Both the standards and the software to do this are available for discussion and testing. The HIE of One Trustee project is an implementation of the Kantara UMA standard for an authorization server. It sits on top of the SMART on FHIR interfaces mandated for 2019 and enables each EHR or other service provider that adds UMA support to their EHR. This standard allows each service provider to post the information they are responsible for and each requesting party to aggregate some or all of that information on-demand, in real time, at the point of care. This architecture has many benefits beyond current EHR aggregation practice. Because it’s patient-centered and patient-owned, the UMA authorization server can provide UMA access to social determinants of health and 42CFR Part 2 sensitive data that would not be accessible in an EHR or HIPAA based regional HIE. The data clinicians request via UMA comes directly form the source and retains its full integrity without complex and often proprietary digital signature and provenance schemes.
As we begin to implement the 21st Century Cures Act, UMA-based interoperability is the simplest and most scalable solution because it avoids patient matching and consent issues that seem to get ever more complex.
A thought experiment: What if you looked at the inverse of interoperability?, the opposite of interoperability: a situation where you could access no data except from what we have recently generated in that particular EHR that serves the hospital ot hospital system that contemporaneously enrolls the patient?
How much funtionality would you lose?
Maybe contemporaneous data is the only valid data? …because patient biology is so rapidly changing, so evanescent and volatile? Maybe we shouldn’t know that last month’s hemoglobin was 9.8? Maybe we shouldn’t know that the ground glass RUL infiltrate measured 3cm? Maybe, all in all, it is better to know and act on what we see today or thereabouts? Because we should not be distracted?
But, of course, this is not the ideal solution. I agree with Adrian about the patient’s essential role in this matching process.

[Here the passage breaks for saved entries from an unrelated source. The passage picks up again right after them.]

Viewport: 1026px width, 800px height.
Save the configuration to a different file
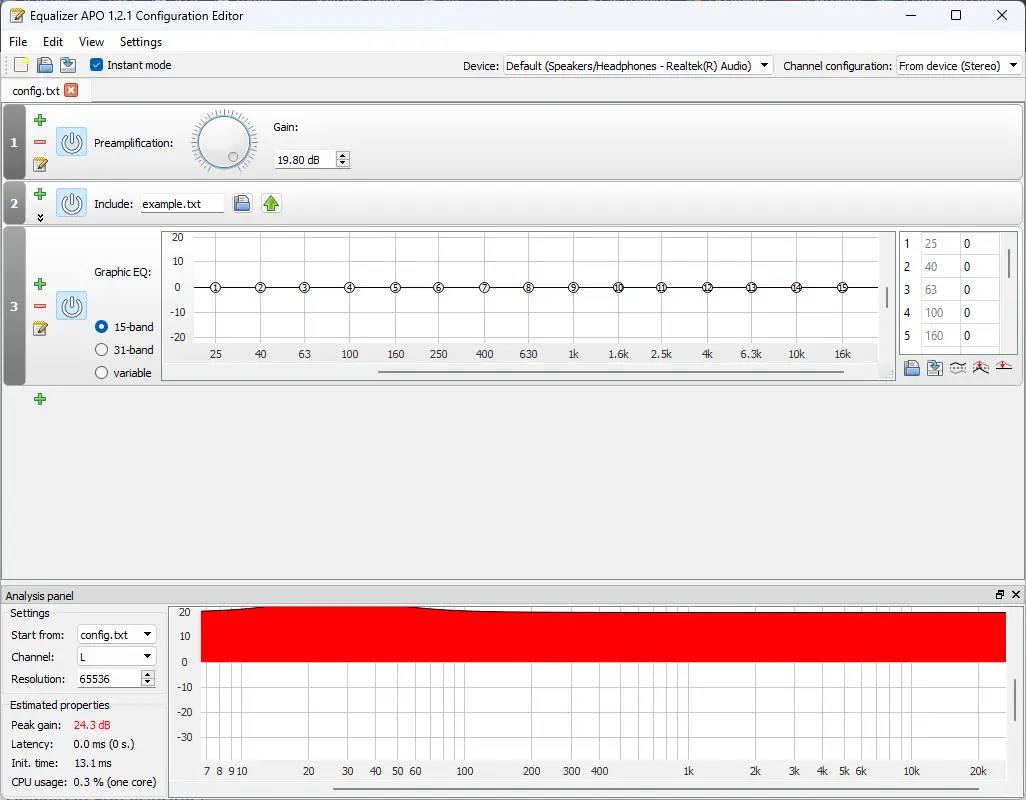coord(68,64)
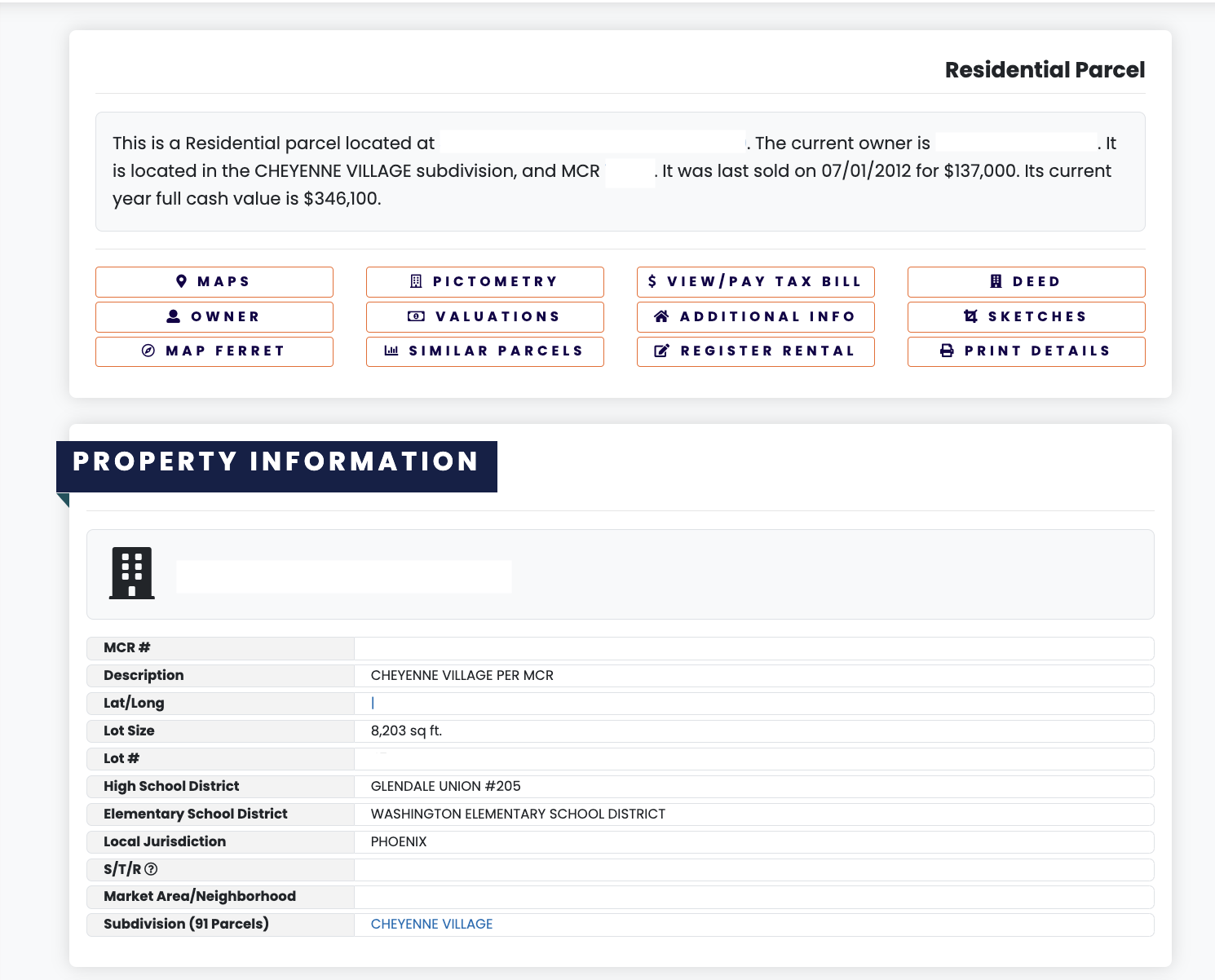Screen dimensions: 1215x980
Task: Click the Property Information header banner
Action: point(276,462)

One of the most important details under HIPAA was the provision for a person’s ability to define, other than for legitimate healthcare coordination, to whom their information could be released and most importantly to whom it could NOT be released without a court order. In my small group, private practice of @3,000 active person’s (seen once in the prior 18 months), there were usually about 3-6 patients who would define a person/persons who could under no circumstances have access to the person’s status (even to disclose if they were or were not a patient). So, if you wonder why the mental health folks have been slow to adopt an EHR, now you and I both know why! This HIPAA status was defined by a special, loosely filed form for each independent person within the family (we used family charts). This made it accessible to the TRIAGE nurses (an R.N.) who answered the phone, since all of the charts were easily accessible behind the Triage “desk.” Strangely, we never had problems with EHR downtime accessibility for the 41 years of our active practice.
Medical Record Privacy as an ethical standard for healthcare quality seems to be increasingly diminished without any awareness of its important contribution to a person’s autonomy and dignity. Shame on all of us!